Stephen Crean is at home at his flat in Wimbledon, southwest London, on a drizzly Monday evening. On the wall behind him hang a red Nottingham Forest football scarf, his wedding photo and more family photographs. The past few days of his life could not have been more different than the joyful moments depicted.
On Saturday night, the 61-year-old fended off a man wielding a large kitchen knife on a busy train from northern England towards the UK capital. Walking down the carriage, the attacker ultimately hospitalised 11 people – including Mr Crean himself.
The incident is still a bit of a blur, though more comes back to him as time passes. He recalls the 15 minutes from the moment the attacker boarded the train to when passengers could finally flee after the conductor diverted to an unscheduled station. He remembers the man shouting at him, asking: “Do you want to die?”
Mr Crean, who was returning from Nottingham where he had watched Forest play Manchester United, was stabbed six times on Saturday night – down his back, on his head and through four fingers. His heavily bandaged hand is “throbbing a bit now because it’s been a few days”.
RM Block
“I know the proper pain is going to start now,” he says.
He somehow remains mellow and composed when telling The Irish Times about the traumatic event, which he not only witnessed but intervened in.
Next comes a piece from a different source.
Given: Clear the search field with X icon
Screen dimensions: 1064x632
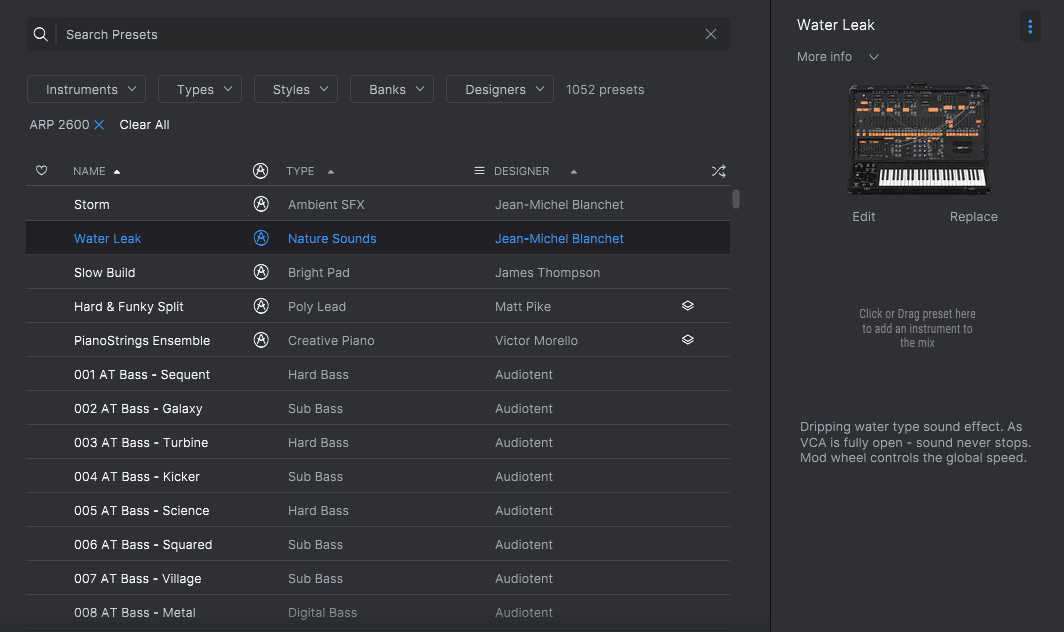Looking at the screenshot, I should [x=711, y=34].
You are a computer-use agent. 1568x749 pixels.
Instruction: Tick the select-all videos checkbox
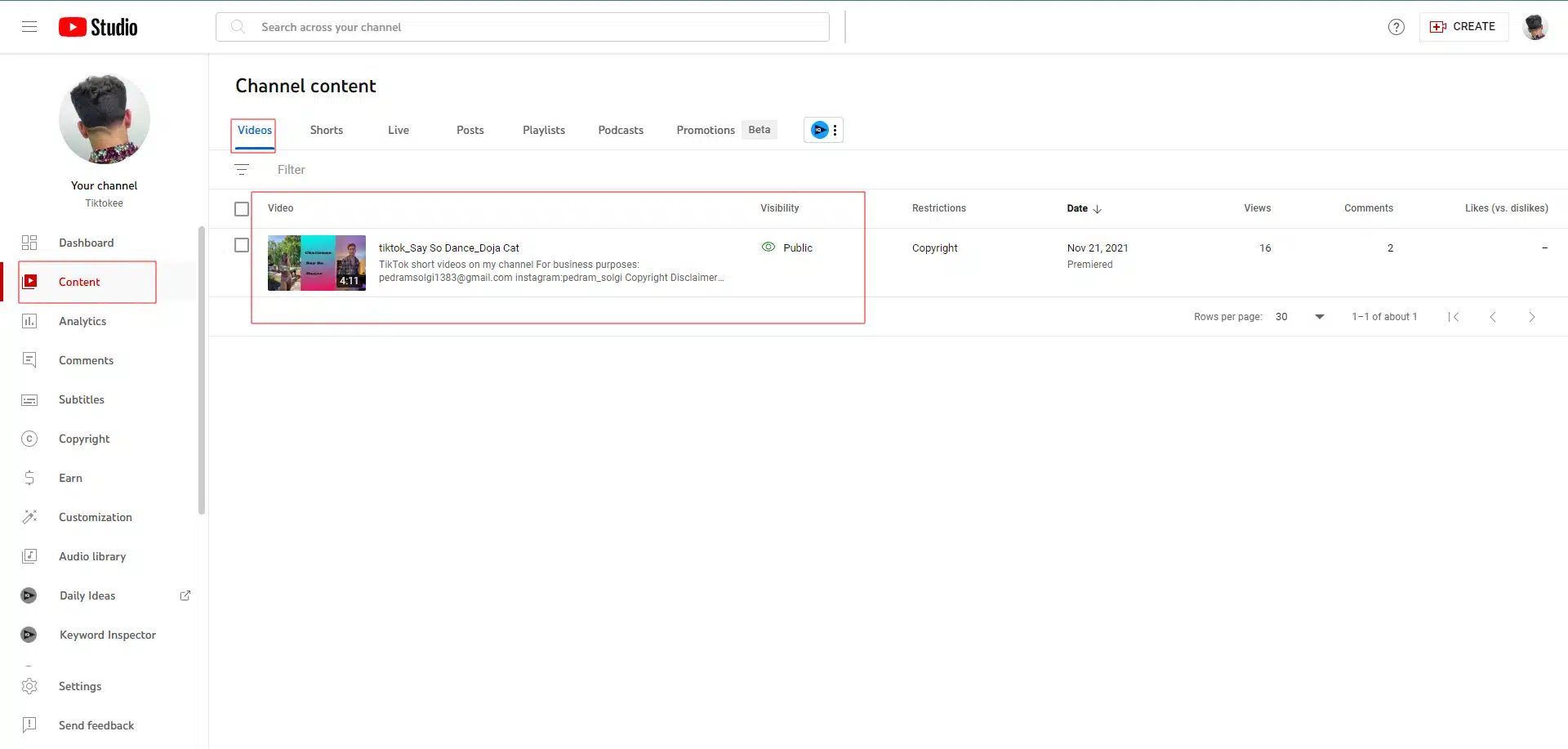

Because Mr Crean placed himself directly in front of the attacker, his fellow passengers were able to run down the carriage to relative safety.
“If he got past me, he’d have gotten to the younger generation on the train,” he says. “If he gets to them, then he wins. Why should I let him win? We got him in the end, but if he got to them he’d have took more people out, more than the 10 or 11.”
A man in his 30s appeared in court on Monday for the attack, as well as for a separate attack in London earlier on Saturday. He has been charged with 10 counts of attempted murder.
Mr Crean, the son of an inner-city Dublin mother and a Roscommon father, cherishes the childhood memories of the six weeks he and his four siblings spent in Ireland every summer to visit their cousins.
“We used to head to the seaside, up and down the coast, and we had great times. We went to Roscommon, Greystones, Cork,” he says, adding that he travels to Ireland every year as he’s an avid Republic of Ireland football fan. He often went to Dublin for U2 concerts in the past.
“When I get better, I’ll hopefully be going again,” he says. “I’ll always be Irish in my veins, it’s always been there and it’ll never go away.”
Since Saturday night, fellow Nottingham Forest fans have taken to social media to thank him for his bravery, calling him “the very best of us” and “an absolute Forest hero”.
Some add that “he won’t have to buy another pint in Nottingham ever again”. But Mr Crean naturally shifts the focus away from himself. He wants, instead, to focus on the other people on the train – the police who arrived at the station and the medics who treated so many people.
He doesn’t even want to take credit for his bravery. “That’s the Irish upbringing for you – that’s what we do," he adds. “We stand by each other. I’ll stand by my family, my friends, anyone in trouble. I’ll always be like that.
“There were probably Irish people on that train too. Of course I would protect them and of course I’d do it for anyone. I’d do it for a stranger.”
Mr Crean’s hand will probably require further surgery. Dried blood is still visible on his hair above a slowly healing wound. He can’t sit particularly comfortably now because of the scars on his back and he hasn’t slept well since Saturday night – although he says he never really has.